* _YOUR TASK_
Note each line in the data below that holds "will", and copy it.

↓

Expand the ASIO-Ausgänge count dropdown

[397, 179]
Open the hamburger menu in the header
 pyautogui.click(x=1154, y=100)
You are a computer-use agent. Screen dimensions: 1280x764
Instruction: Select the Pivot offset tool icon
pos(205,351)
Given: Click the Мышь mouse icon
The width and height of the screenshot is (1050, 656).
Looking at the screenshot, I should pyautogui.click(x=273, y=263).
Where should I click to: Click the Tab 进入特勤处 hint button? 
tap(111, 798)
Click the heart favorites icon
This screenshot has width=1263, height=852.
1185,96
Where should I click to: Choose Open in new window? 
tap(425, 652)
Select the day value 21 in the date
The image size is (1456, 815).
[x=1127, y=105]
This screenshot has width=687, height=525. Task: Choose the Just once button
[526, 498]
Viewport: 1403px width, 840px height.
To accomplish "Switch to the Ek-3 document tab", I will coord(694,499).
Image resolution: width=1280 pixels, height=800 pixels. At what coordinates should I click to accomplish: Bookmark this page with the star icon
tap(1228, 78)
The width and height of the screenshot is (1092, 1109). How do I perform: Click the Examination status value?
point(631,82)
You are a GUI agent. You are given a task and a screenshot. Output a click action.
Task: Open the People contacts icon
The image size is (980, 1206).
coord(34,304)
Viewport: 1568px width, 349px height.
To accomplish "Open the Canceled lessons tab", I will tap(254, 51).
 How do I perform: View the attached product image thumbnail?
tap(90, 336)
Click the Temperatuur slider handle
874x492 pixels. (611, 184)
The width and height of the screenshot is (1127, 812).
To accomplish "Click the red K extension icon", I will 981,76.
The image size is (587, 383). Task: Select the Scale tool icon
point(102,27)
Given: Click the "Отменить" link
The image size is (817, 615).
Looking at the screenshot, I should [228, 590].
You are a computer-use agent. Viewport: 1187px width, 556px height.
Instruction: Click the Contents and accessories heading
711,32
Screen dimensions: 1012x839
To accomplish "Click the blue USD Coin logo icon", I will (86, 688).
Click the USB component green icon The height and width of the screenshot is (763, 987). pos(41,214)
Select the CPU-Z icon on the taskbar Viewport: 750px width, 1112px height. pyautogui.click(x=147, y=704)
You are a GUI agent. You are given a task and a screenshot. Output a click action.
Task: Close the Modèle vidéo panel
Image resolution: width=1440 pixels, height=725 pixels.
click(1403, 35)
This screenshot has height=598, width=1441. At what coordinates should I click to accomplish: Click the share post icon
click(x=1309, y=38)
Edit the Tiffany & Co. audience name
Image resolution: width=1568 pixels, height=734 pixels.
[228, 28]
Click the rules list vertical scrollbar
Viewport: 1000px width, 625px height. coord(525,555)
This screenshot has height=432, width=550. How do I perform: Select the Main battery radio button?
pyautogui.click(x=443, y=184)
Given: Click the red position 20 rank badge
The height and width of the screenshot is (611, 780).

↑

* _ANSWER BOX_
To accomplish "Switch to the Ek-3 document tab", I will coord(694,499).
To accomplish "Open the Canceled lessons tab", I will tap(254, 51).
To accomplish "Click the red K extension icon", I will 981,76.
To accomplish "Click the blue USD Coin logo icon", I will (86, 688).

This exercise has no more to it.